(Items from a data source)

★ ★ ★ ★ ★ ★ ★

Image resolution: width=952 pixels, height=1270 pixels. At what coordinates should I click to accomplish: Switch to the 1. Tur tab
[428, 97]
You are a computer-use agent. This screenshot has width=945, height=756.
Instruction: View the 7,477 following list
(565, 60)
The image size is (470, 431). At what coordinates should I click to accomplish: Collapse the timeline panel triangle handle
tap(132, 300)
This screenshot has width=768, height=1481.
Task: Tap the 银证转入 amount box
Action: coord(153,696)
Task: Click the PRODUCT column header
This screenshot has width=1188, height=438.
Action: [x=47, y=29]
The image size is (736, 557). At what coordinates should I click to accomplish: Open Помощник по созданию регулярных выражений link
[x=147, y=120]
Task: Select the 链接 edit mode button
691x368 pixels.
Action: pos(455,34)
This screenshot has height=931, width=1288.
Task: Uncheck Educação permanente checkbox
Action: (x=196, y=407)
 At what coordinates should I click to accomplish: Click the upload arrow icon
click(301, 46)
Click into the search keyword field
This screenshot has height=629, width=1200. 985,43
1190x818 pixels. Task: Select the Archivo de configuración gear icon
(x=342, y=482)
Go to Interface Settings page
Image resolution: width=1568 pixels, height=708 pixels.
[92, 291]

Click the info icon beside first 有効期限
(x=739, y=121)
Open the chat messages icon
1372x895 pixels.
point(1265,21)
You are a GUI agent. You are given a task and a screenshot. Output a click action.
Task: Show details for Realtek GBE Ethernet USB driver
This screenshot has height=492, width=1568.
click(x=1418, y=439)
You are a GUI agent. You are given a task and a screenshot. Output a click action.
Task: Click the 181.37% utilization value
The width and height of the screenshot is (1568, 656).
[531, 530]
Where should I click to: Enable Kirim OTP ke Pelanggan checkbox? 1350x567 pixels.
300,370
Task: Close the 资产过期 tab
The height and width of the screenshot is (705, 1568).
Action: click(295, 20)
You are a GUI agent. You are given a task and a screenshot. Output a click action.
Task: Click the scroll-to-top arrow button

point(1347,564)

★ ★ ★ ★ ★ ★ ★

Only the last part of the records is wanted. Repeat it exactly, beginning at the line containing "You are a computer-use" and ending at the final line.

You are a computer-use agent. This screenshot has width=945, height=756.
Instruction: View the 7,477 following list
(565, 60)
The image size is (470, 431). At what coordinates should I click to accomplish: Collapse the timeline panel triangle handle
tap(132, 300)
This screenshot has width=768, height=1481.
Task: Tap the 银证转入 amount box
Action: coord(153,696)
Task: Click the PRODUCT column header
This screenshot has width=1188, height=438.
Action: [x=47, y=29]
The image size is (736, 557). At what coordinates should I click to accomplish: Open Помощник по созданию регулярных выражений link
[x=147, y=120]
Task: Select the 链接 edit mode button
691x368 pixels.
Action: pos(455,34)
This screenshot has height=931, width=1288.
Task: Uncheck Educação permanente checkbox
Action: (x=196, y=407)
 At what coordinates should I click to accomplish: Click the upload arrow icon
click(301, 46)
Click into the search keyword field
This screenshot has height=629, width=1200. 985,43
1190x818 pixels. Task: Select the Archivo de configuración gear icon
(x=342, y=482)
Go to Interface Settings page
Image resolution: width=1568 pixels, height=708 pixels.
[92, 291]

Click the info icon beside first 有効期限
(x=739, y=121)
Open the chat messages icon
1372x895 pixels.
point(1265,21)
You are a GUI agent. You are given a task and a screenshot. Output a click action.
Task: Show details for Realtek GBE Ethernet USB driver
This screenshot has height=492, width=1568.
click(x=1418, y=439)
You are a GUI agent. You are given a task and a screenshot. Output a click action.
Task: Click the 181.37% utilization value
The width and height of the screenshot is (1568, 656).
[531, 530]
Where should I click to: Enable Kirim OTP ke Pelanggan checkbox? 1350x567 pixels.
300,370
Task: Close the 资产过期 tab
The height and width of the screenshot is (705, 1568).
Action: click(295, 20)
You are a GUI agent. You are given a task and a screenshot. Output a click action.
Task: Click the scroll-to-top arrow button

point(1347,564)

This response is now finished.